Requirements
Pick out each line in the rows below that contains the word "Viewport". Case counts.

Given records
========================================================================
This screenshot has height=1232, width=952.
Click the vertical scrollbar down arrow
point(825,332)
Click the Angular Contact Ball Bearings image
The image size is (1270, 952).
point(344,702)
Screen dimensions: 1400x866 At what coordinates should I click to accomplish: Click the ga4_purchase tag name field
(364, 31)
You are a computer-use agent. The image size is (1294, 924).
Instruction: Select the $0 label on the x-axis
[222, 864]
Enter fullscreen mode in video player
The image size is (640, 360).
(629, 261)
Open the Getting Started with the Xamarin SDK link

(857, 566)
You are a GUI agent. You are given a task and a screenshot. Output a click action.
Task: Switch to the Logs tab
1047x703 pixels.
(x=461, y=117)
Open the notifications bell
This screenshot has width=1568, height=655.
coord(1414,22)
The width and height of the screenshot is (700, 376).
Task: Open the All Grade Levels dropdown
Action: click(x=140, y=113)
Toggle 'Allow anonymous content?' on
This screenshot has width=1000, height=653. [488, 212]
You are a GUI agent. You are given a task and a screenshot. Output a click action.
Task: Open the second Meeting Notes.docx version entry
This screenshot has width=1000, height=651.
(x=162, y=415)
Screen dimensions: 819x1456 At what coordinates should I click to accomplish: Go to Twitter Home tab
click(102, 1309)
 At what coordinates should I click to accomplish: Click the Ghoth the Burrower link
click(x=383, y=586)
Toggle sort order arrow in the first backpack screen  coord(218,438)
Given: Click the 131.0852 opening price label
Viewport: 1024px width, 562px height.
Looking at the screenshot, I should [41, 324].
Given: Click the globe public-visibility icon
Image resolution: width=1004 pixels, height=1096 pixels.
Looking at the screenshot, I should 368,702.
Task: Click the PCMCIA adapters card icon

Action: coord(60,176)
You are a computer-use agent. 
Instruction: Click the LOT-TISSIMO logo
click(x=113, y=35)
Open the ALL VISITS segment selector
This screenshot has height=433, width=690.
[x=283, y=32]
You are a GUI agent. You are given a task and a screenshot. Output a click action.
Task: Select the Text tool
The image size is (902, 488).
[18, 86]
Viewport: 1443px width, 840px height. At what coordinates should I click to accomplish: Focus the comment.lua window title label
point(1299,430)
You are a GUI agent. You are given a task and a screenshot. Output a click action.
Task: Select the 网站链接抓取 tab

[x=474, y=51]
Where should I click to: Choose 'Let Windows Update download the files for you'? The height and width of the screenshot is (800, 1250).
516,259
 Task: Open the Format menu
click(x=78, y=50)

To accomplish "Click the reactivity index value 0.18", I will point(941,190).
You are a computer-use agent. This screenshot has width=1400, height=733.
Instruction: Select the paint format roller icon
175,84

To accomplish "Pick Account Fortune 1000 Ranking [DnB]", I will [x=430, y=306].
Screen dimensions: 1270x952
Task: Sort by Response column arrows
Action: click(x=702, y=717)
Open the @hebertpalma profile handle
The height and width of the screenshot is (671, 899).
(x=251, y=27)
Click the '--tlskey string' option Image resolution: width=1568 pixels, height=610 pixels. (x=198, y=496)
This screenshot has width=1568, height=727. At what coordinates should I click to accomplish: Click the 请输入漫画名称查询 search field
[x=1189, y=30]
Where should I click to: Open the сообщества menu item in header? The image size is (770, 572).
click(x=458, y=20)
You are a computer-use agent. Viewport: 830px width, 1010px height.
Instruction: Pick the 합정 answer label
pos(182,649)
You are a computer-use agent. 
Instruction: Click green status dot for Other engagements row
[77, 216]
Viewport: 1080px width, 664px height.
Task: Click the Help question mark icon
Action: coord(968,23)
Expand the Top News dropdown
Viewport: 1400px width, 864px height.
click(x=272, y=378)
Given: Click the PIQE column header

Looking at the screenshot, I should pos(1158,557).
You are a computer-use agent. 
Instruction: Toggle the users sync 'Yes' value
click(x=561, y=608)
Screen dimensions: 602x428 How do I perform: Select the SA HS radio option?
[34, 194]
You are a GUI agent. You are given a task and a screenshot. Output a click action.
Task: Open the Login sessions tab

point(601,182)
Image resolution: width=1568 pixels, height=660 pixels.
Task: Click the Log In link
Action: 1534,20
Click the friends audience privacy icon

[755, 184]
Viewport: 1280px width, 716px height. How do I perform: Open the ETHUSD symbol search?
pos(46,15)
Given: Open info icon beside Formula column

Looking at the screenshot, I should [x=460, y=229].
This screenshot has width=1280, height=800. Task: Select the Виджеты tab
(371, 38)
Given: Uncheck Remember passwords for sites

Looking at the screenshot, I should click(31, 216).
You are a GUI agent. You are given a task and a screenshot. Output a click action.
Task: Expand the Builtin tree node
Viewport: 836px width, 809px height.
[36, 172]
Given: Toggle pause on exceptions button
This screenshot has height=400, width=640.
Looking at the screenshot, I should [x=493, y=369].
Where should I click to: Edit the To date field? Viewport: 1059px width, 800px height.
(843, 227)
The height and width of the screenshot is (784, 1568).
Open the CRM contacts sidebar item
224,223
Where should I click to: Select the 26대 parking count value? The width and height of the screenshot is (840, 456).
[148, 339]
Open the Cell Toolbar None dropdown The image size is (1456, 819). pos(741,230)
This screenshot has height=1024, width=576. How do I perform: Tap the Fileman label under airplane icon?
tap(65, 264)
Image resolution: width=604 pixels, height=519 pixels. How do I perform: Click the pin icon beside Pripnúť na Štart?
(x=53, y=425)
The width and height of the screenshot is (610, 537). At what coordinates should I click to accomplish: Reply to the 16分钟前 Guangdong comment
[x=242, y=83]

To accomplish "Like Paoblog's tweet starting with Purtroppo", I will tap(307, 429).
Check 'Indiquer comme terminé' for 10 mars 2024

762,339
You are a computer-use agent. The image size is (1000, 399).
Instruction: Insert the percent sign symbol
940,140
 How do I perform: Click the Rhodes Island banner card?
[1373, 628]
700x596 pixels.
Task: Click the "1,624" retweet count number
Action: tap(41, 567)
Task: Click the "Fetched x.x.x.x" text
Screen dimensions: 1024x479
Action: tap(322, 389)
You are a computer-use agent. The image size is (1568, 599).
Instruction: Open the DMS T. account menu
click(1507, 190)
========================================================================
Solved exercise
Viewport: 1024px width, 562px height.
Viewport: 1443px width, 840px height. At what coordinates should I click to accomplish: Focus the comment.lua window title label
You are a computer-use agent. Viewport: 830px width, 1010px height.
Viewport: 1080px width, 664px height.
Viewport: 1400px width, 864px height.
Viewport: 1280px width, 716px height. How do I perform: Open the ETHUSD symbol search?
Viewport: 836px width, 809px height.
Where should I click to: Edit the To date field? Viewport: 1059px width, 800px height.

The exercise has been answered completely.